*Your task*: Lines holding the string "blue" are the ones to copy; find them all in the data.

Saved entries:
^^^^^^^^

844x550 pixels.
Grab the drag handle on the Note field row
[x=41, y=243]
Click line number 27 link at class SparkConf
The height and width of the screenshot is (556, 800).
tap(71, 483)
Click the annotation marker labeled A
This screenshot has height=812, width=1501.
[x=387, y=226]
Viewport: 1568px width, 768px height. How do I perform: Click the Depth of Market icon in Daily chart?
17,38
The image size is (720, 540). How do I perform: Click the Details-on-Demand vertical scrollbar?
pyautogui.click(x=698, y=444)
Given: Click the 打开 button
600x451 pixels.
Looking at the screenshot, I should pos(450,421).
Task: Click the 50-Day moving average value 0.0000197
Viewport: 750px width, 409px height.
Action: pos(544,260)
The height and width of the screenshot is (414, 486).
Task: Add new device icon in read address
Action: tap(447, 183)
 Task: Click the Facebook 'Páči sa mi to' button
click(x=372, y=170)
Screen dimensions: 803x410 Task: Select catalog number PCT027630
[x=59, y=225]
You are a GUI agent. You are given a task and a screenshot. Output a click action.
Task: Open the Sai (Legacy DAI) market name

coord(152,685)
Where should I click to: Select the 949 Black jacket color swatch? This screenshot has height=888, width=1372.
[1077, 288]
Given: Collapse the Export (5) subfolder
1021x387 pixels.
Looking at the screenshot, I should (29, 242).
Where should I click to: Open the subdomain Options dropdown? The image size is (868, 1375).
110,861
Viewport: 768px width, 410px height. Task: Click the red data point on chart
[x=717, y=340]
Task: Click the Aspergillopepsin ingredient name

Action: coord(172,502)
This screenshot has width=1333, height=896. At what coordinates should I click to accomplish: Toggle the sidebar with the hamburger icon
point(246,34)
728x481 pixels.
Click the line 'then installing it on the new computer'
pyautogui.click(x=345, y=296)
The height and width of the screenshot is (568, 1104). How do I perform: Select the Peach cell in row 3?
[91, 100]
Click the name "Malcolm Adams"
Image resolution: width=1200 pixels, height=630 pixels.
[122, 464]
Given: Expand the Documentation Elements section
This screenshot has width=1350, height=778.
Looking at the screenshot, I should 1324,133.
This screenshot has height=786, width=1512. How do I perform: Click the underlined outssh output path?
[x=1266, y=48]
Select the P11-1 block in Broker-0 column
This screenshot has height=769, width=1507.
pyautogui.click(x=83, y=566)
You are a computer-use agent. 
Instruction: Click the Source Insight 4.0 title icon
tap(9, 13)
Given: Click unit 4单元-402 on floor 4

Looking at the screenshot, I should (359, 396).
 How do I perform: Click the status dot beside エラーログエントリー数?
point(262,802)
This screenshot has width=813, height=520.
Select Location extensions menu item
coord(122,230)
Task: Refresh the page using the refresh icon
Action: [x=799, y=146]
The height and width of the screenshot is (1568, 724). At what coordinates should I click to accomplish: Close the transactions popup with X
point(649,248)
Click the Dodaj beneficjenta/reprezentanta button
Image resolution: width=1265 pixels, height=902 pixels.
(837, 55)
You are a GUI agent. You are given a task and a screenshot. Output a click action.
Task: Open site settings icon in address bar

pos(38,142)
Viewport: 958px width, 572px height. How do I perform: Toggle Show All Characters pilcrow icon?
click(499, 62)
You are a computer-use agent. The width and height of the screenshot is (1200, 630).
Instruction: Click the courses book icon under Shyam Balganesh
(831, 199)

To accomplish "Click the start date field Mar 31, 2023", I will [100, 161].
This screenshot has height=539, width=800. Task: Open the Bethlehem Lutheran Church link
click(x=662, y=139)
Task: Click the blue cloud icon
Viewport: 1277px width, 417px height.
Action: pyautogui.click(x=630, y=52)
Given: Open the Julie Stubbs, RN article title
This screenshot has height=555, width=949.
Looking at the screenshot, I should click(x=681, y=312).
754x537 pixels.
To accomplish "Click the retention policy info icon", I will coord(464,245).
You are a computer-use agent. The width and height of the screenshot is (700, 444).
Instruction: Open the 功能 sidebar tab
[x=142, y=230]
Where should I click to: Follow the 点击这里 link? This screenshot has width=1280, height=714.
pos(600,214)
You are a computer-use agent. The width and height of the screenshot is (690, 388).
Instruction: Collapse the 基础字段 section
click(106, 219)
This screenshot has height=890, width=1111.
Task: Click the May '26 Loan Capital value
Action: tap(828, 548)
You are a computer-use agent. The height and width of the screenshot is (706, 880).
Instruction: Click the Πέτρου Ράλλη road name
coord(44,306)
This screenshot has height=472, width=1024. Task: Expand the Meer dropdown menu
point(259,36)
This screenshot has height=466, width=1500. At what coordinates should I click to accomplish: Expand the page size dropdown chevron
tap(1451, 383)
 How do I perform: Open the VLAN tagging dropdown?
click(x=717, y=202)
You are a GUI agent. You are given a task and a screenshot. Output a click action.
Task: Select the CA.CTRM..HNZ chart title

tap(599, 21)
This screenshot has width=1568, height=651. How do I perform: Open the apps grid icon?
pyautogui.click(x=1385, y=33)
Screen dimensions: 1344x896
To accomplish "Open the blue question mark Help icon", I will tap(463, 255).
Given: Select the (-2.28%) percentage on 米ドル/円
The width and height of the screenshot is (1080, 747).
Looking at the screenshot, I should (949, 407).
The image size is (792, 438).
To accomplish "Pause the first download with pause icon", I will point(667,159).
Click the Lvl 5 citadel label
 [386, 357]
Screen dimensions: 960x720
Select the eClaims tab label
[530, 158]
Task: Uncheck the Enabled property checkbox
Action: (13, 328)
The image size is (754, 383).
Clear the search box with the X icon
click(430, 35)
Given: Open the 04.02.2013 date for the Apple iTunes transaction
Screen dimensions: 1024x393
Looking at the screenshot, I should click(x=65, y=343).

^^^^^^^^

*Expected answer*:
Task: Click the blue cloud icon
To accomplish "Open the blue question mark Help icon", I will tap(463, 255).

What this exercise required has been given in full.